The Boroughs : retraite rebelle, la nouvelle série horrifique des Duffer Brothers
The Boroughs : retraite rebelle, la série des Duffer Brothers

« The Boroughs : retraite rebelle » : les créateurs de « Stranger Things » frappent fort

Produite par les Duffer Brothers, la série disponible sur Netflix ce jeudi 21 mai s’avère immersive, touchante, par moments carrément terrifiante, et aborde avec finesse de beaux sujets universels.

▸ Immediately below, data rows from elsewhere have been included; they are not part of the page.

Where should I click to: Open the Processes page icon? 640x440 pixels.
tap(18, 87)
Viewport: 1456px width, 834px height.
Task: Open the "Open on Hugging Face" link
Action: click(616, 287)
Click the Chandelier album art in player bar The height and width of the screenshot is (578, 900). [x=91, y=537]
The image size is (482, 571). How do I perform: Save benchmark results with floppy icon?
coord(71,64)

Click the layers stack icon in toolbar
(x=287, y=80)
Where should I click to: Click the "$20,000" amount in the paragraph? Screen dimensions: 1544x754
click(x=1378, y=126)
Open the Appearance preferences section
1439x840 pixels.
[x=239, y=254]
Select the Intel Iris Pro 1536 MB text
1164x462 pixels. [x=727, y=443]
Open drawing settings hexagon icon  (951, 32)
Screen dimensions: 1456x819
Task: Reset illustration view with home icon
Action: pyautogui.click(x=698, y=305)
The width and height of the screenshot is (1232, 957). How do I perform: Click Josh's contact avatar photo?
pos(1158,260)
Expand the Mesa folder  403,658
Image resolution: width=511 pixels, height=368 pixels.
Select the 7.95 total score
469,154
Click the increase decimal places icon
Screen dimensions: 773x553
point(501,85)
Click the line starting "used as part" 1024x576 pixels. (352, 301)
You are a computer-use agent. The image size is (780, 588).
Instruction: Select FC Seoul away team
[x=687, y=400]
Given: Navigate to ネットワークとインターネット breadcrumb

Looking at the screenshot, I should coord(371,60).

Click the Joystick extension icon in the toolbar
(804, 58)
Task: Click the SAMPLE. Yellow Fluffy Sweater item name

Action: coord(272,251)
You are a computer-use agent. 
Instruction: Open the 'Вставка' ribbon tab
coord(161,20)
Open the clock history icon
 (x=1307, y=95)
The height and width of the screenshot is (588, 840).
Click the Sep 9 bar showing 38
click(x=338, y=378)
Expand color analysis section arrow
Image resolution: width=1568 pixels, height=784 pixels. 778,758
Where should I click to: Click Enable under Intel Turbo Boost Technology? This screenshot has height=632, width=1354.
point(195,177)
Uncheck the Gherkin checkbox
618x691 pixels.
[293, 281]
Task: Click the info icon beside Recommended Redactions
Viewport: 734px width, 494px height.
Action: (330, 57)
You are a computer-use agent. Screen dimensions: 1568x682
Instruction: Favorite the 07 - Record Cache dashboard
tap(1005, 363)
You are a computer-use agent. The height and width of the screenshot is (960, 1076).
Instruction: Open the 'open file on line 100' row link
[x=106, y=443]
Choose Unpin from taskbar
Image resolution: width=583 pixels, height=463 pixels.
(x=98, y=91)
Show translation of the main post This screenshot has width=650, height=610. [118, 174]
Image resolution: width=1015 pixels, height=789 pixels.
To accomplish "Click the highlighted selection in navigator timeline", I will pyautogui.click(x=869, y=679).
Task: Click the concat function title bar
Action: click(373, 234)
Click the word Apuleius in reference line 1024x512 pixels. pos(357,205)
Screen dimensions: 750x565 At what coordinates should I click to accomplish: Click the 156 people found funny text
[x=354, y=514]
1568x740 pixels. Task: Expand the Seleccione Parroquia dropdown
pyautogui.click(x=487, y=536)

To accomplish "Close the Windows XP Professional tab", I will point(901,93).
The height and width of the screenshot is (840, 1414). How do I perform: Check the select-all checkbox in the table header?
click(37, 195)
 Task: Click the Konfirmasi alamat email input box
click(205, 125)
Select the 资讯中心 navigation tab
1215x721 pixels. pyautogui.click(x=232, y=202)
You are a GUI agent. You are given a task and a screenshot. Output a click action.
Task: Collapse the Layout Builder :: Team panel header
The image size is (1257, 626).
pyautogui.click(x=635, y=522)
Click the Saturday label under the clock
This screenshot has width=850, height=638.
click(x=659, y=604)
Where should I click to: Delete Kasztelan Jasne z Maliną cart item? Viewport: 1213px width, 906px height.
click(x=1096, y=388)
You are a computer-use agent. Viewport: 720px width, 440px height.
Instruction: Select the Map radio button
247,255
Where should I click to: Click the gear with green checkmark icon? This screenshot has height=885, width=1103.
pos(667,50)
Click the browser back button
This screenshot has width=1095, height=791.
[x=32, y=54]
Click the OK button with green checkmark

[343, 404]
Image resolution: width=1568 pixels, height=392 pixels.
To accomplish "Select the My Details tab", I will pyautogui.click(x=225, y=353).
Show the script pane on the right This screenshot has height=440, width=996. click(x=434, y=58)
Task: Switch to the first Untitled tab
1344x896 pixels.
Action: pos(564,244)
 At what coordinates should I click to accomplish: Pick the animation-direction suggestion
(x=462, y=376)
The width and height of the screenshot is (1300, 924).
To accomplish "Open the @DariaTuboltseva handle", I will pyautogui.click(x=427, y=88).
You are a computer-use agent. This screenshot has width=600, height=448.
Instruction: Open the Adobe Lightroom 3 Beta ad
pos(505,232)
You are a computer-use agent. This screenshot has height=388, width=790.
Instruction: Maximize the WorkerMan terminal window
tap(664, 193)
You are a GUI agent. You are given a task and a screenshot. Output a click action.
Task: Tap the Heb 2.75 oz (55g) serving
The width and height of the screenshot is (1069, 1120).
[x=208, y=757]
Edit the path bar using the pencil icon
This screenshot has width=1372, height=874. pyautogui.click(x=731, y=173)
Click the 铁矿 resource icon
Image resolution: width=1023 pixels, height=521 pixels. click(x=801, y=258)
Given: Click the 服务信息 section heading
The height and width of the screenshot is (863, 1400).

Suivant le souhait de sa défunte épouse, Sam Cooper (Alfred Molina), ingénieur à la retraite, emménage aux Boroughs. C’est dans cette ville artificielle à l’écart de tout, entièrement pensée pour les personnes âgées, que le dépose leur fille Claire (Jena Malone). Hanté par le décès de sa femme, Sam doit s’adapter tant bien que mal à sa nouvelle vie.

« Welcome to the Boroughs, where you’ll have the time of your life ! » — Bienvenue aux Boroughs, là où le meilleur reste encore à vivre, selon la traduction de la VF — clament à tour de bras les employés de la petite ville. Un slogan des plus cyniques pour un mouroir amélioré aux portes de l’horreur. En attendant qu’elle se dévoile, les retraités se confrontent et tissent des liens, cherchent quoi faire du reste de leur vie — un questionnement qui s’avère intergénérationnel — et entrent dans une routine a priori des plus banale…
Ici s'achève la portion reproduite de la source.